Senate minority leader Mitch McConnell is doing the arithmetic this way, per Politico’s Mike Allen. “50 days times 24 hours equals 1,200 hours. 1,200 times 1 billion equals 1.2 trillion (a thousand billions is a trillion).”
It’s true that if you add the stimulus and the omnibus you get about $1.2 trillion. But that money will not be spent in 50 days. The omnibus is a spending bill to run the government over the course of an entire year. (It should have passed last fall, but was delayed for the presidential election and because of partisan infighting.) The stimulus will be paid out over several years, with most of the money going out the door over the next 18 months. So no one is spending a billion dollars an hour. Consider this comparison: If over the course of a one hour board meeting, the head of Mattel decided to produce 1 million new Barbie dolls over the coming year, no one would say that Mattel is making 1 million Barbie dolls an hour. They would say Mattel is making 1 million Barbie dolls a year.
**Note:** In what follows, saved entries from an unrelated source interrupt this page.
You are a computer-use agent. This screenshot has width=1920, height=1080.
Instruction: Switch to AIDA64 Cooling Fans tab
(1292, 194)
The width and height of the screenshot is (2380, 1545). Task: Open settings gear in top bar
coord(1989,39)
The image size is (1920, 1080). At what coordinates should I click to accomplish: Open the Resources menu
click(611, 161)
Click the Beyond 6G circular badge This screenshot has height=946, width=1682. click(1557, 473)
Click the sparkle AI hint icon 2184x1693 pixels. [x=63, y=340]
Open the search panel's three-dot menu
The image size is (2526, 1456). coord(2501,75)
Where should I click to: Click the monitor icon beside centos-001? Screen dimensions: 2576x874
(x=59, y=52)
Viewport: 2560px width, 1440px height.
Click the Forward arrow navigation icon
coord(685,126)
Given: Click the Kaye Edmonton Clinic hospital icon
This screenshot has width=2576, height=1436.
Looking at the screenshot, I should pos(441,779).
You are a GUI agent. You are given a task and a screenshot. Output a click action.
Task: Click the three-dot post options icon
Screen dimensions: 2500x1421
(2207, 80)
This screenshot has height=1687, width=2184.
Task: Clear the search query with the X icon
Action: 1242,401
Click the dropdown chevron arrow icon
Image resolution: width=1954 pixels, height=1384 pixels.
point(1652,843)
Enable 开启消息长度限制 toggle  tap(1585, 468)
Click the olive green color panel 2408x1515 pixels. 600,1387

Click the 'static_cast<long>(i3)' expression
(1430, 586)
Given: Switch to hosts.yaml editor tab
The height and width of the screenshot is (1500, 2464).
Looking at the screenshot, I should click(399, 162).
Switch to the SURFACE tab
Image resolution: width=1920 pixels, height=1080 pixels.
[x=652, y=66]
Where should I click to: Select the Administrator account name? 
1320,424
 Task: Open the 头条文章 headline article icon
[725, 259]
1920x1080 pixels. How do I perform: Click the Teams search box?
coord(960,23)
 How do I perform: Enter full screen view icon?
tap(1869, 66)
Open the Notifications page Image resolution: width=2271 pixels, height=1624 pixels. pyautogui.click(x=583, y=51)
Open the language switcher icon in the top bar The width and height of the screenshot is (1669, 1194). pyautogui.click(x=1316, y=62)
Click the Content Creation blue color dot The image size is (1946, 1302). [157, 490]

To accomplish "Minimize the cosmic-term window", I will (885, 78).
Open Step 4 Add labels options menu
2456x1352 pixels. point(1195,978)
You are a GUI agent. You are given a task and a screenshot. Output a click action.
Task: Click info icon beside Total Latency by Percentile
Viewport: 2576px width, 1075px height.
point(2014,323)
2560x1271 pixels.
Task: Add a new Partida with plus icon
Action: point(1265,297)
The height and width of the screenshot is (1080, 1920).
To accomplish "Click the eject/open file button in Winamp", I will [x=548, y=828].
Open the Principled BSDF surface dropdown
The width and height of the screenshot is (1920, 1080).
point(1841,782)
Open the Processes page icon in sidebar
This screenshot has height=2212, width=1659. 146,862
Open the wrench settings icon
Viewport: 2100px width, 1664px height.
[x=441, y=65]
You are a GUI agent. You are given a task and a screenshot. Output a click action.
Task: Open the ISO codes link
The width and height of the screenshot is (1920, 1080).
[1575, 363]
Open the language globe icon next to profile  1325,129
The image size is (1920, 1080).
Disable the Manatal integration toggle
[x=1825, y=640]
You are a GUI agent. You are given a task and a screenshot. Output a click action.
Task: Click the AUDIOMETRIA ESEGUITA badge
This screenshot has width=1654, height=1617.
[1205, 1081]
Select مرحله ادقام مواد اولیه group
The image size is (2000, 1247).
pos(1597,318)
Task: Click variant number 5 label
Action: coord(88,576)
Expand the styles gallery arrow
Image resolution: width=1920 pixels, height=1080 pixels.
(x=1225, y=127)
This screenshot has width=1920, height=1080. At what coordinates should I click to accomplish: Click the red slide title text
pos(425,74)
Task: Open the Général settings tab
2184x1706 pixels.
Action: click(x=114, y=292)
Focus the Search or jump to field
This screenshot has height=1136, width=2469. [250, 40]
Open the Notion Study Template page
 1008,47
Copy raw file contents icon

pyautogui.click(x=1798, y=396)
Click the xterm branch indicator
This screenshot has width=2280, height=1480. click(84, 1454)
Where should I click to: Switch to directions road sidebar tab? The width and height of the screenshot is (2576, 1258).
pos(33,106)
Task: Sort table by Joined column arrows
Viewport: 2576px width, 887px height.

Furthermore, most of this money would have probably been spent even if Republicans controlled congress and John McCain had won the White House. The omnibus had some increases in spending over recent levels, including some departments that got 10 percent increases. But no Republican has proposed not funding the government. (McCain spoke of spending freezes on the trail, not dramatic reductions.) And Republicans would still have needed to find a way to pass the omnibus in the first weeks of the new year. Something similar can be said for the stimulus. Though few Republicans supported the stimulus bill Obama signed, most did not oppose the idea of an expensive stimulus to deal with the economic collapse. Republicans broadly supported a $152 billion stimulus last year, for example, and this year they proposed a tax-cut heavy alternative that would have cost hundreds of billions of dollars. (Notably, the Republicans left out a price for their plan when it was proposed.) Though the Republican stimulus might have been smaller, and would contain more tax cuts and less spending, it still would have been expensive. In this alternate universe, however, McConnnell and his comrades would not be complaining about the pace of McCain’s per-hour spending rate, trying to scare the country with big numbers that don’t mean all that much.
MORE: Speaking of McConnell, the good people at McClatchy report that he requested $75 million in earmarks in the omnibus bill that so upsets him for being too big.